Le spectacle regorge de bonnes idées mais pêche par beaucoup d’agitation et par des options discutables telle que la cabane à frites plantée au milieu du décor. Maître Jacques, cuisinier en chef et chauffeur, est remarquablement interprété par Louise Dupuis ; elle est exactement à la bonne place, un pied du côté de la Commedia dell arte, l’autre du côté de la comédie. Subtil équilibre qui manque un peu d’une manière générale. Laurent Poitrenaux, qui est un comédien exceptionnel, a conçu un Harpagon psychologiquement déséquilibré, affligé de tics dès qu’on parle d’argent, violent physiquement avec ses enfants et son valet ; très drôle, entre autres, dans la scène où, à la recherche de sa cassette perdue, il met en joue la salle avec sa carabine, ou celle dans laquelle le mariage de sa fille ne lui inspire que l’obsession d’une union « sans dot ». Ce corps qui se désarticule, se dégonfle pour tout à coup tomber dans une agitation convulsive rappelle Charlie Chaplin, mais cela finit par confiner au numéro d’acteur virtuose, de même la talentueuse Christèle Tual ; elle fait de l’entremetteuse et intrigante Frosine une hystérique alcoolique qui fait beaucoup rire mais le trait est bien appuyé. Harpagon et son fils convoitent Mariane. Frosine qui, espérant de l’argent pour un procès en cours, promet la jeune fille à Harpagon. Le fils, chassé par le père, dérobe la cassette de mille écus enterrée dans le jardin (et que Harpagon surveille sur son écran vidéo) pour négocier l’argent contre Marianne.

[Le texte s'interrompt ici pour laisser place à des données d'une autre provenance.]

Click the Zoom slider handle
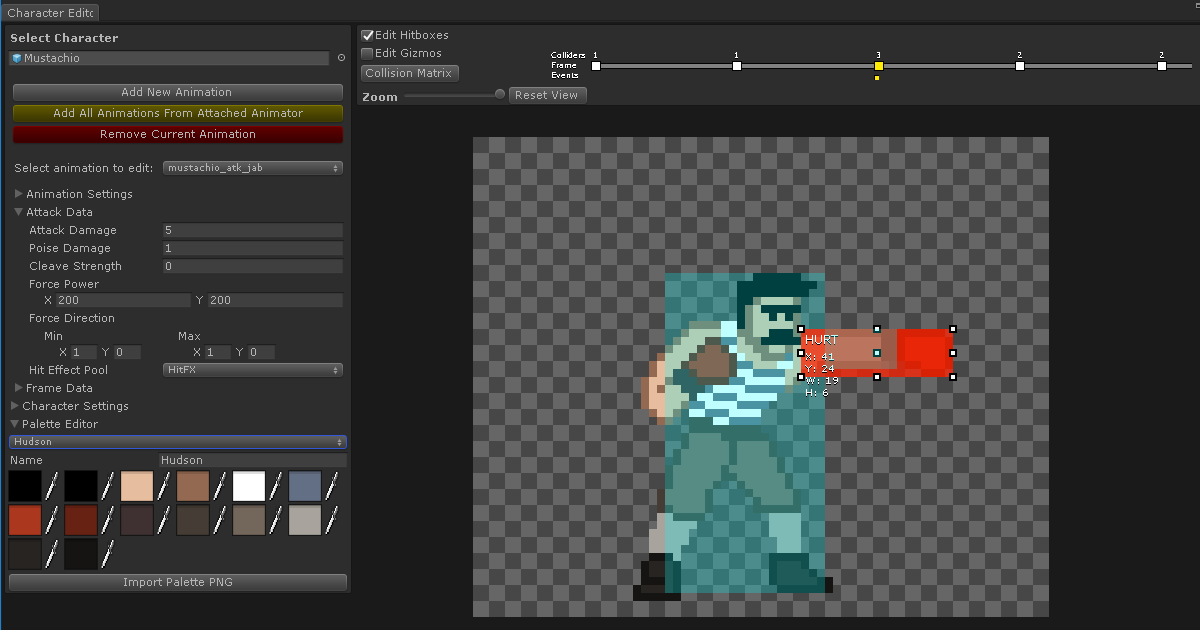Screen dimensions: 1200x630 499,95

Le spectacle fourmille de trouvailles, sûrement trop ; bizarrement il traîne en longueur alors que tout n’est qu’agitation et que le texte a subi quelques coupes qui effacent le dénouement heureux au profit du point de vue du metteur en scène. La mise en scène gagnerait à être élaguée, resserrée pour gagner en densité et en rythme mais Ludovic Lagarde a le mérite de donner une lecture formidablement moderne de la pièce.

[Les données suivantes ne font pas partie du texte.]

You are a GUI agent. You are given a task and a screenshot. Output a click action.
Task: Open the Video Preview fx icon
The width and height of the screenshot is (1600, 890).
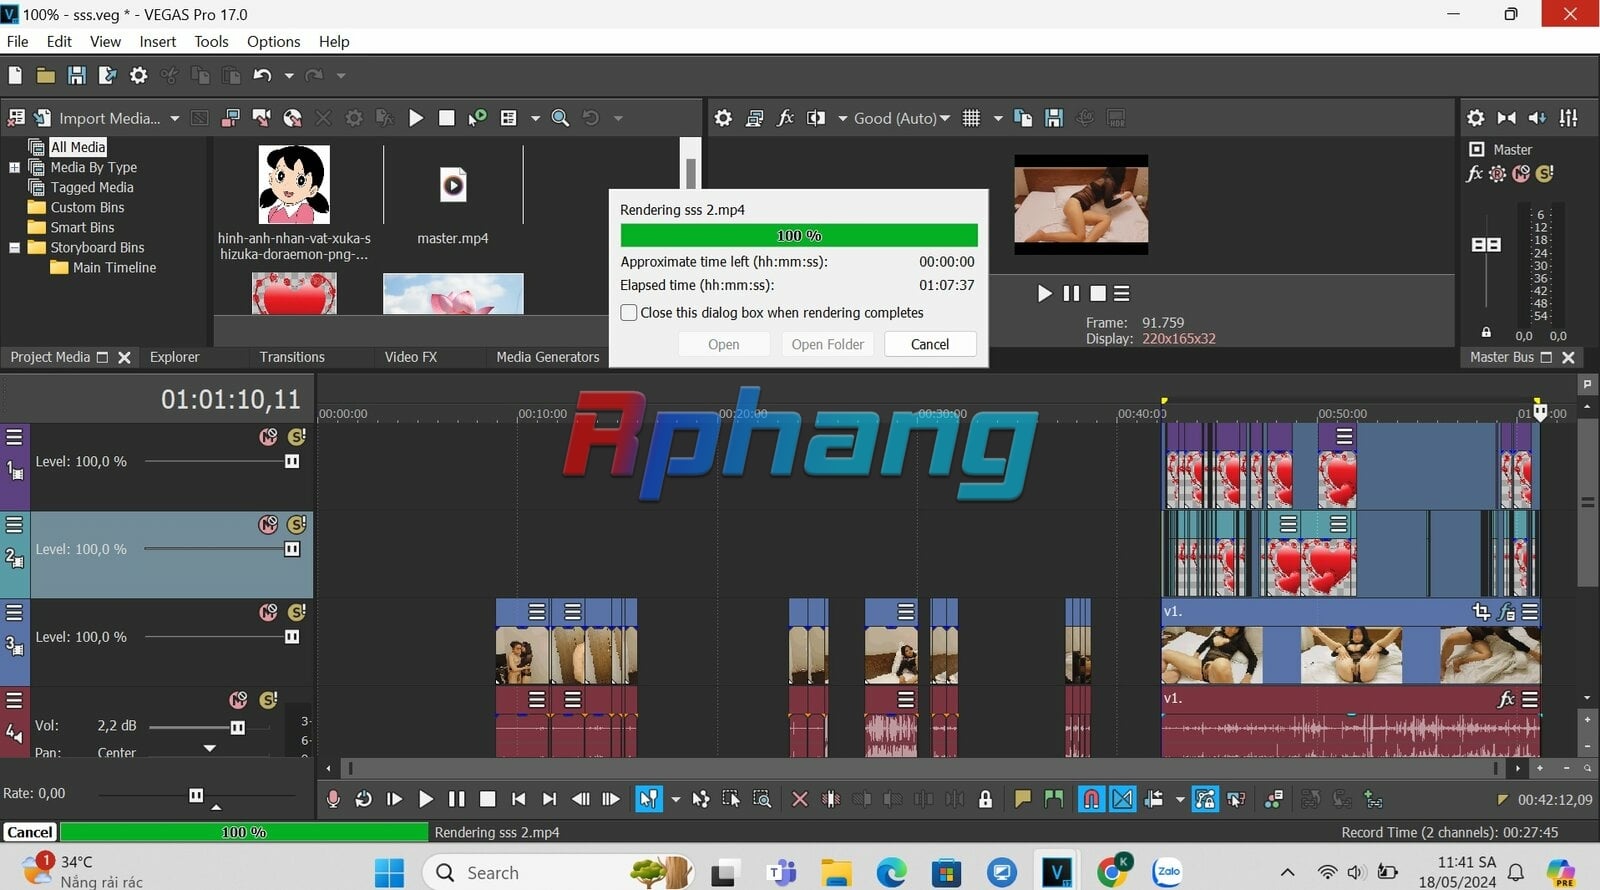(x=785, y=118)
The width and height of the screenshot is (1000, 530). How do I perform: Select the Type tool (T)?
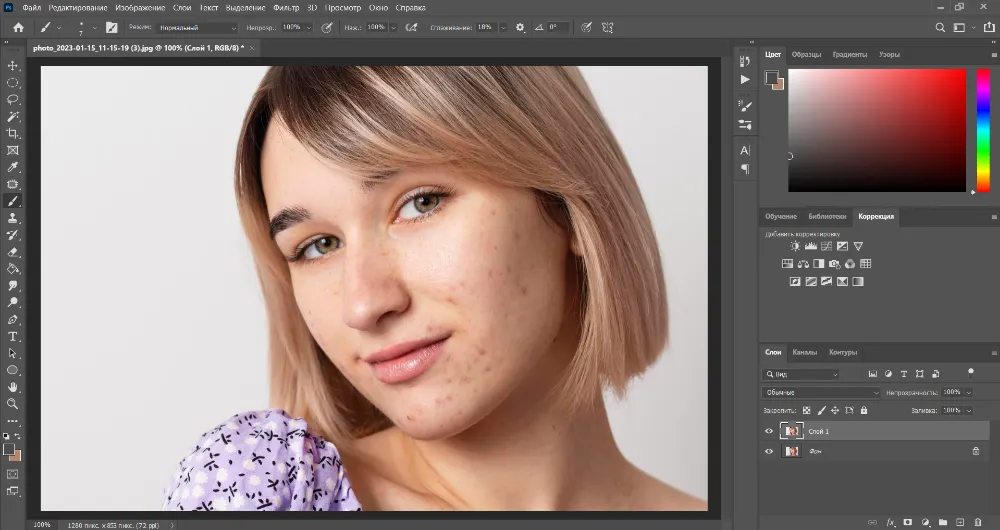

L’Avare de Molière ; mise en scène Ludovic Lagarde ; scénographie Antoine Vasseur ; lumières, Sébastien Michaud ; costumes, Marie La Rocca ; musique Pierre-Alexandre “Yuksek” Busson. Avec Marion Barché, Myrtille Bordier, Louise Dupuis, Alexandre Pallu, Laurent Poitrenaux, Tom Politano, Julien Storini, Christèle Tual.
avec la participation de Jean-Luc Briand, Élie Chapus, Benjamin Dussud,
Sophie Engel, Zacharie Jourdain, Élodie Leau, Benoît Muzard. A l’Odéon jusqu’au 30 juin 2018 à 20h. Durée : 2h40.